DDX5/p68 RNA helicase is expressed in dividing cells of different vertebrates. Transcription of p68 RNA helicase gene generates a single mRNA precusor with 13 exons and 12 introns. Alternative splicing produces two mRNA transcripts, 2.3 kb and 4.4 kb (Rössler et al., 2000). The 2.3 kb mRNA transcript codes full length p68, while no translational product from the 4.4 kb mRNA transcript is detected in cellular and tissue extracts (Rössler et al., 2000).

Size of p68; 614 amino acids, 69 kDa.

Expressed in almost all tissue types. Its expression is increased in cancer cells.

Dominately localized in the cell nucleus. It is also found in the cytoplasm in various physiological conditions. p68 is a nucleocytoplasm shuttling protein (Wang et al., 2009).

Pre-mRNA splicing. The protein was demonstrated to associate with spliceosome by mass-spectroscopy and an RNA-protein crosslinking analyses (Hartmuth et al., 2002; Liu et al., 1997; Neubauer et al., 1998). p68 is functionally involved in assemble of the splicesome by mediating the U1 snRNP and the 5ss interaction (Liu, 2002). p68 RNA helicase is also shown to regulate the splice site selection in the alternative splicing of several growth related genes, such as c-H-ras and tau (Kar et al., 2011; Guil et al., 2003).

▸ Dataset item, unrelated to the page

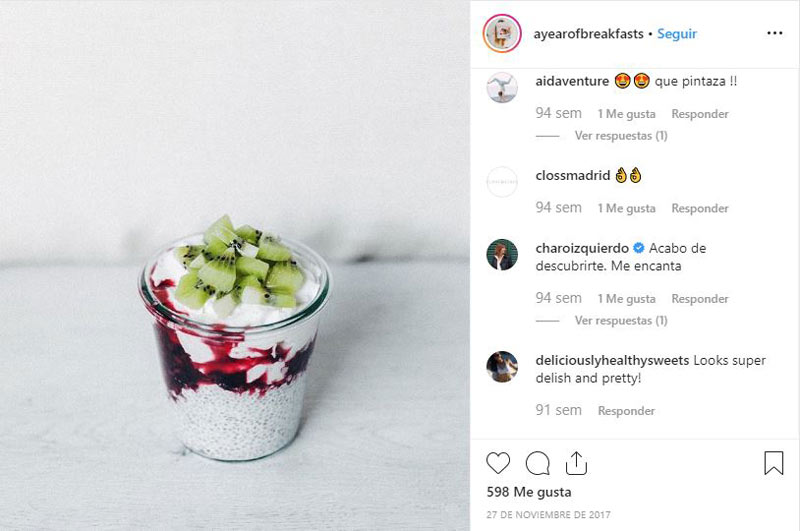Viewport: 800px width, 531px height.
Task: Click charoizquierdo's avatar
Action: click(x=502, y=254)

Transcriptional regulation. The protein is shown to involve in transcriptional regulation by different mechanism of actions dependent on each individual regulated gene and biological processes (Stevenson et al., 1998; Endoh et al., 1999; Yang et al., 2005; Kahlina et al., 2004; Wei and Hu, 2001; Warner et al., 2004). p68 may regulate gene transcription by direct interaction with transcription factors or activators, such as p53, ERalpha (Endoh et al., 1999; Bates et al., 2005), or by mediating chromatin remodeling, such as modulating chromatin remodeling complex (Carter et al., 2010).

Epithelial-Mesenchymal-Transition (EMT). p68 becomes phosphorylated at Y593 upon growth factor stimulation by c-Abl. The tyrosine phosphorylation of p68 mediates growth factor stimulated Epithelial-Mesenchymal-Transition (EMT) (Yang et al., 2006).

Other functions. (1) p68 RNA helicase is shown to unwind the human let-7 microRNA precursor duplex. The protein is required for let-7-directed silencing of gene expression (Salzman et al., 2007). p68 is an indispensible part of Drosha complex. Its activity is required for primary miRNA and rRNA processing (Fukuda et al., 2007). (2) It is also demonstrated that the RNA helicases p68/p72 and the noncoding RNA SRA are coregulators of MyoD and skeletal muscle differentiation (Caretti et al., 2006). (3) Phosphorylation of p68 at Thr residues mediates cell apoptosis (Yang et al., 2007).

Yeast DBP2.

Very few mutations of p68 gene were reported. A recent study shows that a S480A mutation in hepatic stellate cells is associated with hepatic fibrosis (Guo et al., 2010).